Task goal
Retype, without changes or pictures, only the lines that begin at the one containing "You are a computer-use agent. 723x404 pixels." and end at the last line of the records that follow.

┌─ Data for review

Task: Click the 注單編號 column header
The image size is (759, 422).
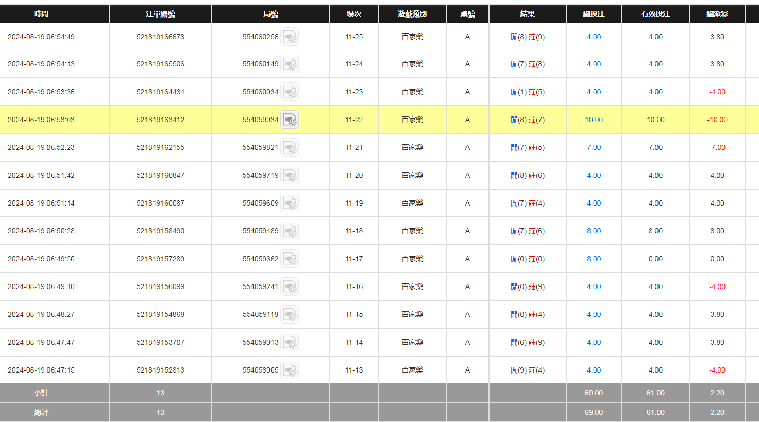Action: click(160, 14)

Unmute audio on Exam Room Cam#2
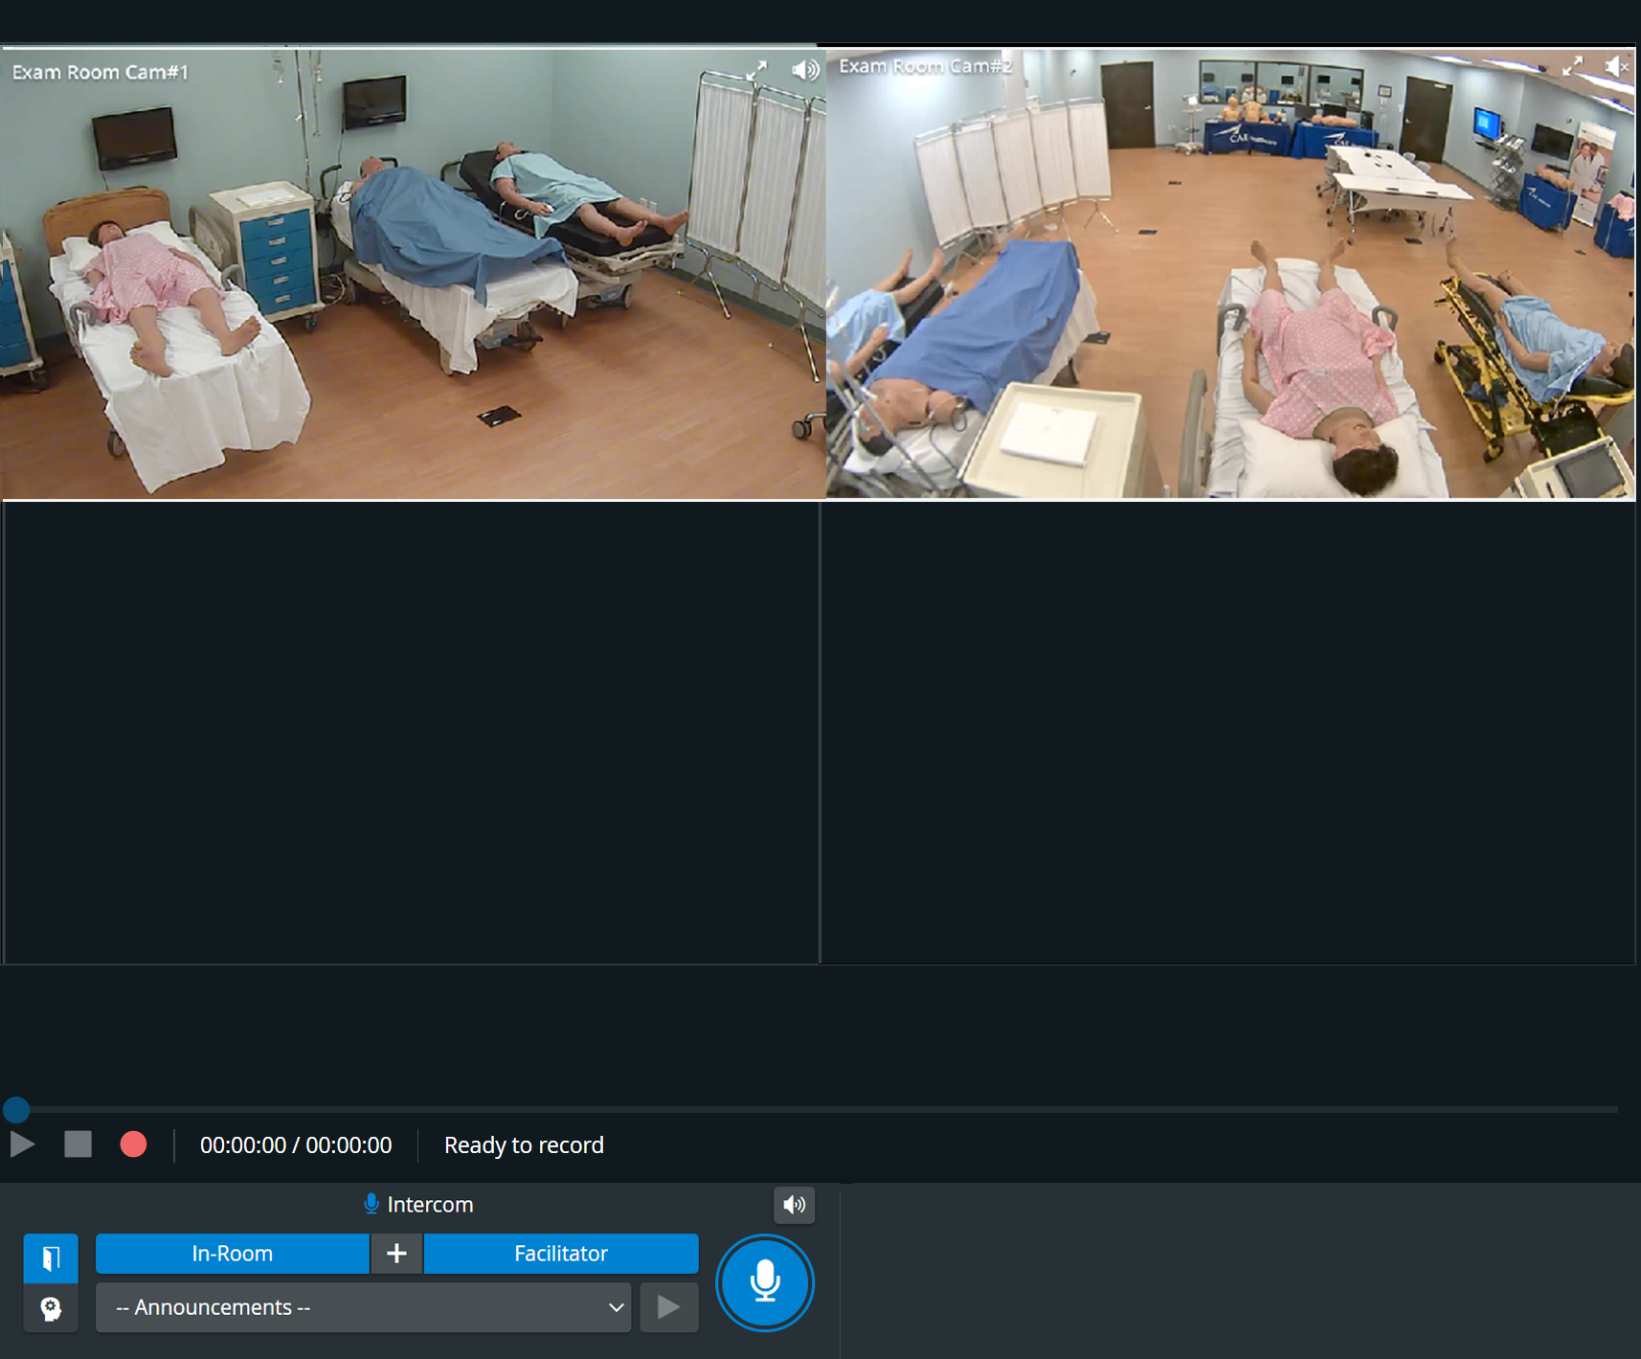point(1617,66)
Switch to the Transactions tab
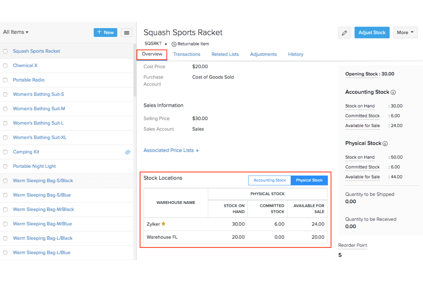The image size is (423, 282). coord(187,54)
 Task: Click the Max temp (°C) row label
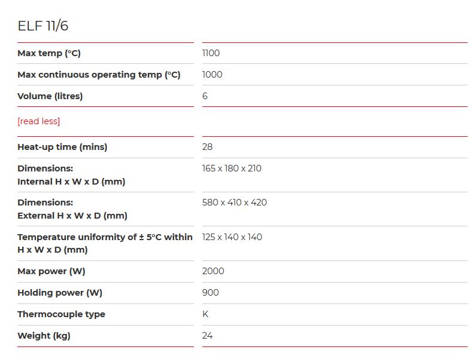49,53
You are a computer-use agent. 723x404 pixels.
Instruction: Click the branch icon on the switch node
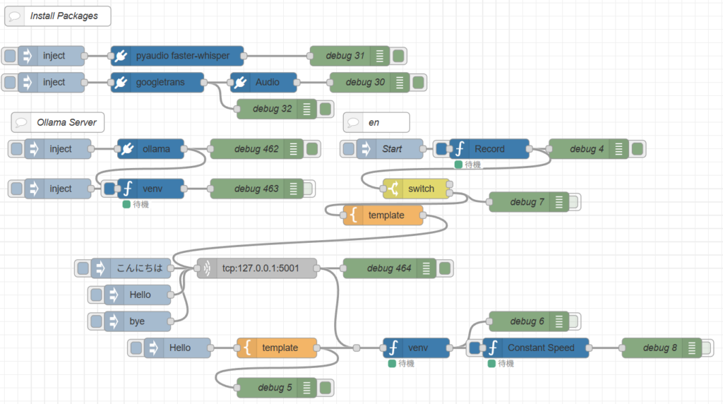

└─

Response for this exercise
You are a computer-use agent. 723x404 pixels.
Instruction: Click the branch icon on the switch node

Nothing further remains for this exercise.